Re: Crash with PREEMPT_RT on aarch64 machine

From: Sebastian Andrzej Siewior
Date: Fri Nov 04 2022 - 12:31:29 EST


On 2022-11-03 12:54:44 [+0100], Jan Kara wrote:
> Hello,
Hi,

> I was tracking down the following crash with 6.0 kernel with
> patch-6.0.5-rt14.patch applied:
>
> [ T6611] ------------[ cut here ]------------
> [ T6611] kernel BUG at fs/inode.c:625!

seems like an off-by-one ;)

> The machine is aarch64 architecture, kernel config is attached. I have seen
> the crashes also with 5.14-rt kernel so it is not a new thing. The crash is
> triggered relatively reliably (on two different aarch64 machines) by our
> performance testing framework when running dbench benchmark against an XFS
> filesystem.

different aarch64 machines as in different SoC? Or the same CPU twice.
And no trouble on x86-64 I guess?

> Now originally I thought this is some problem with XFS or writeback code
> but after debugging this for some time I don't think that anymore.
> clear_inode() complains about inode->i_wb_list being non-empty. In fact
> looking at the list_head, I can see it is corrupted. In all the occurences
> of the problem ->prev points back to the list_head itself but ->next points
> to some list_head that used to be part of the sb->s_inodes_wb list (or
> actually that list spliced in wait_sb_inodes() because I've seen a pointer to
> the stack as ->next pointer as well).

so you assume a delete and add operation in parallel?

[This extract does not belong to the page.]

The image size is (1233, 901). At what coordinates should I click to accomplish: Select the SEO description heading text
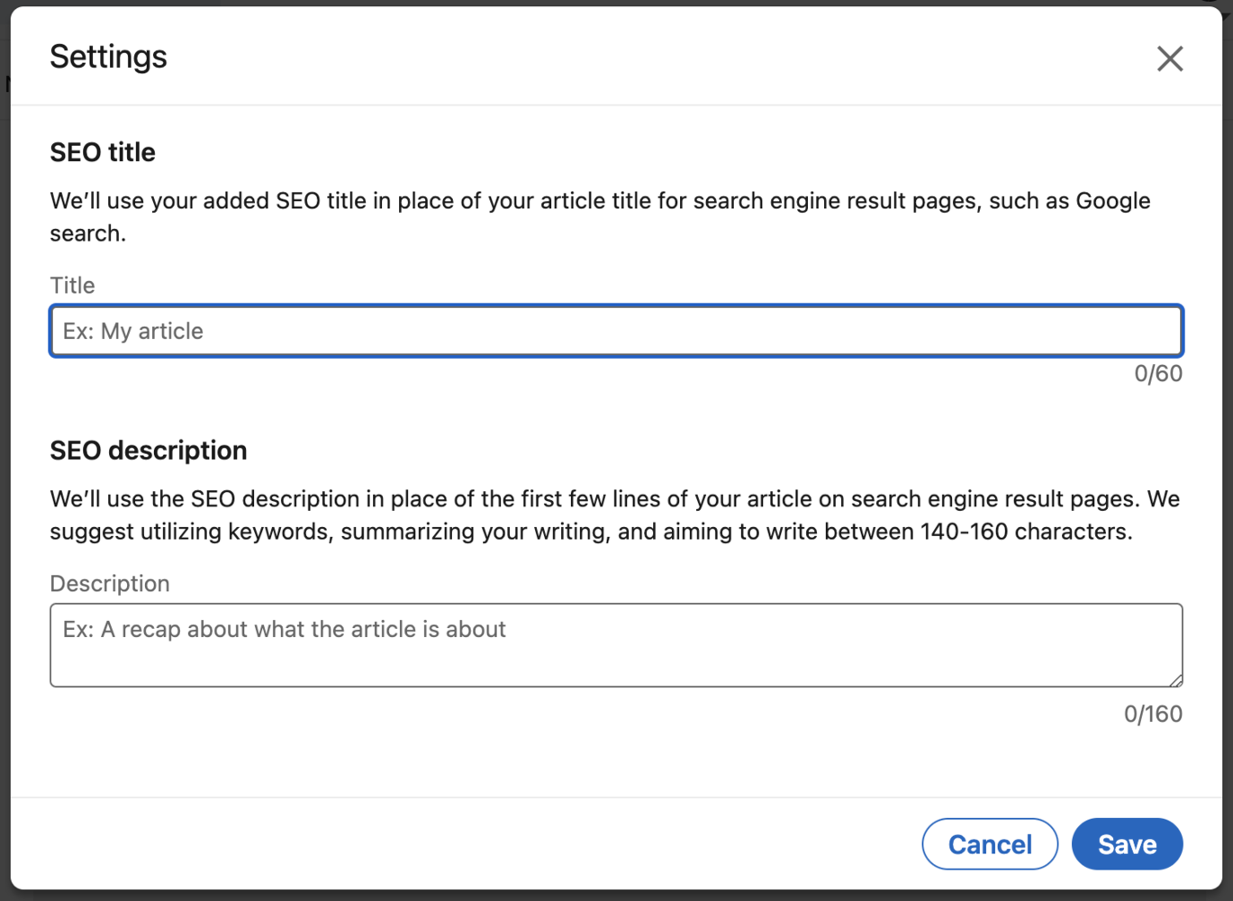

> This is not just some memory ordering issue with the check in
> clear_inode(). If I add sb->s_inode_wblist_lock locking around the check in
> clear_inode(), the problem still reproduces.

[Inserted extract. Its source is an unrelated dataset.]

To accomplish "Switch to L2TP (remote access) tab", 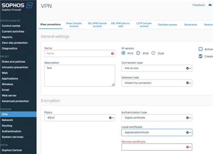I will (144, 24).
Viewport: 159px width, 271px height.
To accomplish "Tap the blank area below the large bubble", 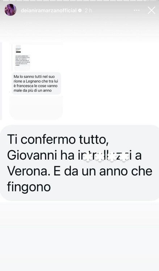I will pos(80,235).
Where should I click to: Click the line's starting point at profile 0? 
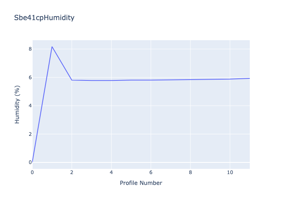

What about dropping the list_empty() check in sb_mark_inode_writeback()
and sb_clear_inode_writeback() so that the check operation always
happens within the locked section? Either way, missing an add/delete
should result in consistent pointers.

> If I enable CONFIG_DEBUG_LIST or if I convert sb->s_inode_wblist_lock to
> raw_spinlock_t, the problem disappears.
>
> Finally, I'd note that the list is modified from three places which makes
> audit relatively simple. sb_mark_inode_writeback(),
> sb_clear_inode_writeback(), and wait_sb_inodes(). All these places hold
> sb->s_inode_wblist_lock when modifying the list. So at this point I'm at
> loss what could be causing this. As unlikely as it seems to me I've started
> wondering whether it is not some subtle issue with RT spinlocks on aarch64
> possibly in combination with interrupts (because sb_clear_inode_writeback()
> may be called from an interrupt).

This should be modified from a threaded interrupt so interrupts and
preemption should be enabled at this point.
If preemption and or interrupts are disabled at some point then
CONFIG_DEBUG_ATOMIC_SLEEP should complain about it.

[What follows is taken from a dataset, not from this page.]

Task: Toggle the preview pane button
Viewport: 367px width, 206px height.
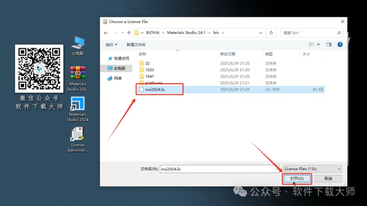Action: 329,45
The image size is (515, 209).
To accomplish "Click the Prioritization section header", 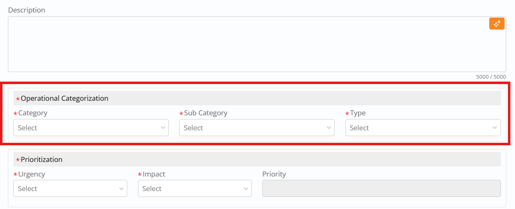I will (x=42, y=159).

spinlock_t and raw_spinlock_t differ slightly in terms of locking.
rt_spin_lock() has the fast path via try_cmpxchg_acquire(). If you
enable CONFIG_DEBUG_RT_MUTEXES then you would force the slow path which
always acquires the rt_mutex_base::wait_lock (which is a raw_spinlock_t)
while the actual lock is modified via cmpxchg.

> Any ideas?
>
> Honza

Sebastian